The Canadian singer-songwriter
Jane Siberry, whose fascinating second album, No Borders
Here, is the first to receive wide distribution, is a
garage-band Laurie Anderson. She has a taste for electronics
as well as a wispy voice of uncertain pitch that frequently
lapses into plain old talking. her lyrics tend to be
cosmic-comic vignettes about the epiphanies that occur in
everyday life -- you know, the universe in a plate of
spaghetti -- and in that sense she recalls quirky New Yorkers
like the Roches and Christine Lavin, particularly when she
sings, "I'd probably be famous now/If I wasn't such a
good waitress," or skewers a guy in just two lines
("His card says executive/But it mumbles just a
salesman"). She also likes to cram lots of words into
short melodic lines and then complicate them furthers with
tricky Eastern-ethnic rhythms, both habits that reflect the
influence of fellow Canadian Bruce Cockburn.
The surprising
part is that despite all her girlish folkie qualities,
Siberry's basic accompaniment is a scrappy little three-piece
rock band that gives her music real punch. What makes
"Symmetry (The Way Things Have to Be)" amazingly
catchy is not so much Siberry's delightful reverie on nervous
habits as the adrenalin-pumping teamwork of Al Cross' pounding
drums, John Switzer's galloping bass and Ken Myhr's memorable
guitar flourishes.

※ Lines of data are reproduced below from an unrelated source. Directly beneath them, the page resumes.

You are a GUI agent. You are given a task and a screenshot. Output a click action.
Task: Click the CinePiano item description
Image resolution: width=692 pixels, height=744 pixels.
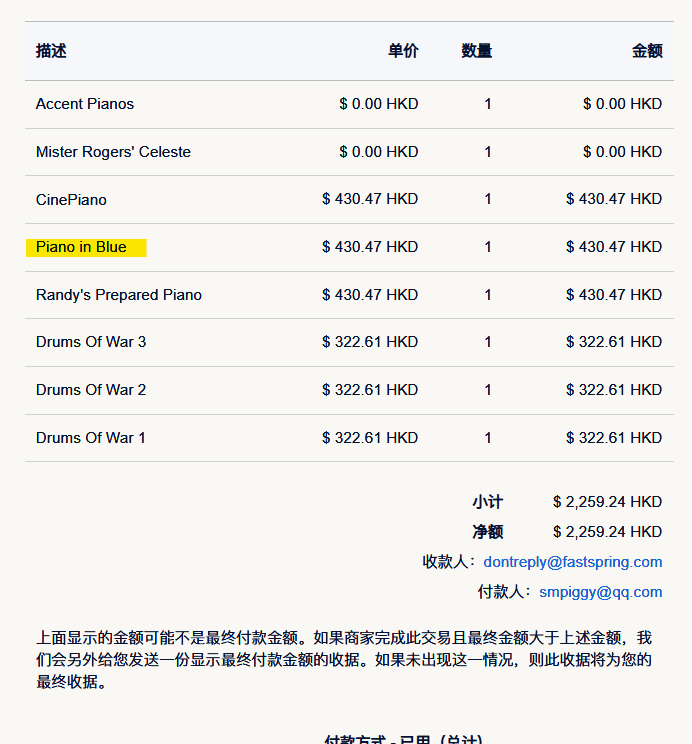point(71,200)
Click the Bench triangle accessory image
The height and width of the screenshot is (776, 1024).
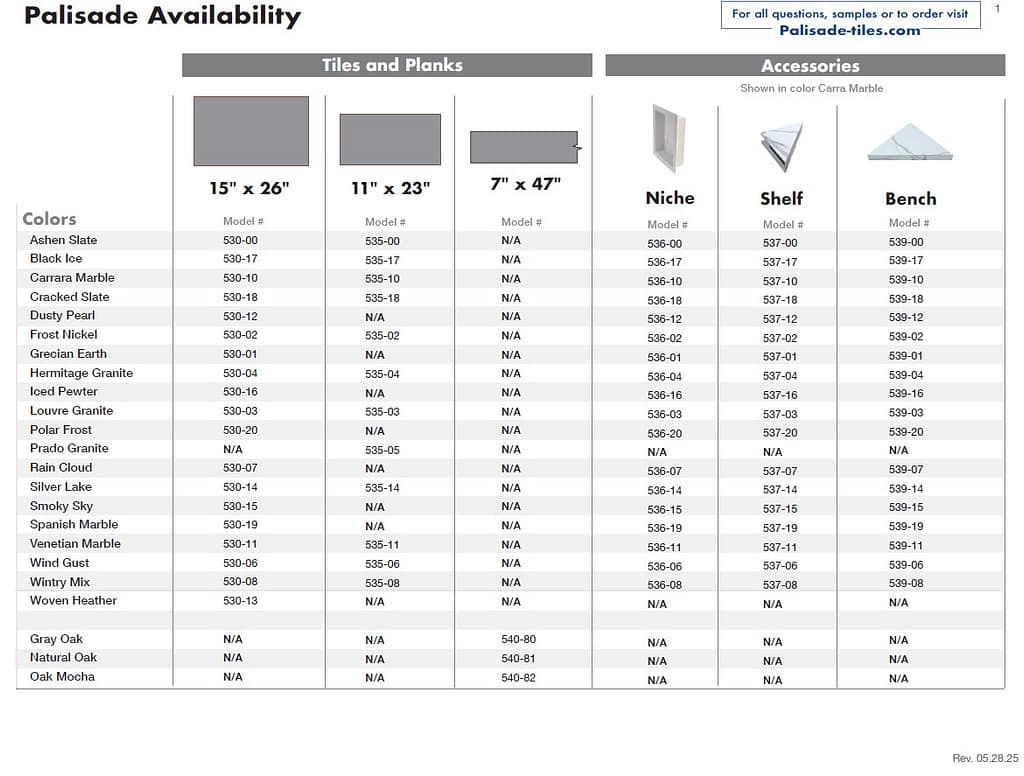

Like Rickie Lee Jones, Siberry likes to
compose suitelike songs that change time signatures every
couple of minutes, and even on the ambitious, enigmatic
"Mimi on the Beach," the band stays right with her.
She never hesitates to toss in weird little comments, verbal
or musical -- thus the rap about grouper fish on "Extra
Executives" and oblique references to the tiny Welsh
towns Beddgelert and Merthyr Tydfil on "You Don't
Need." She doesn't have the most forceful or distinctive
voice, but her sensibility is definitely original.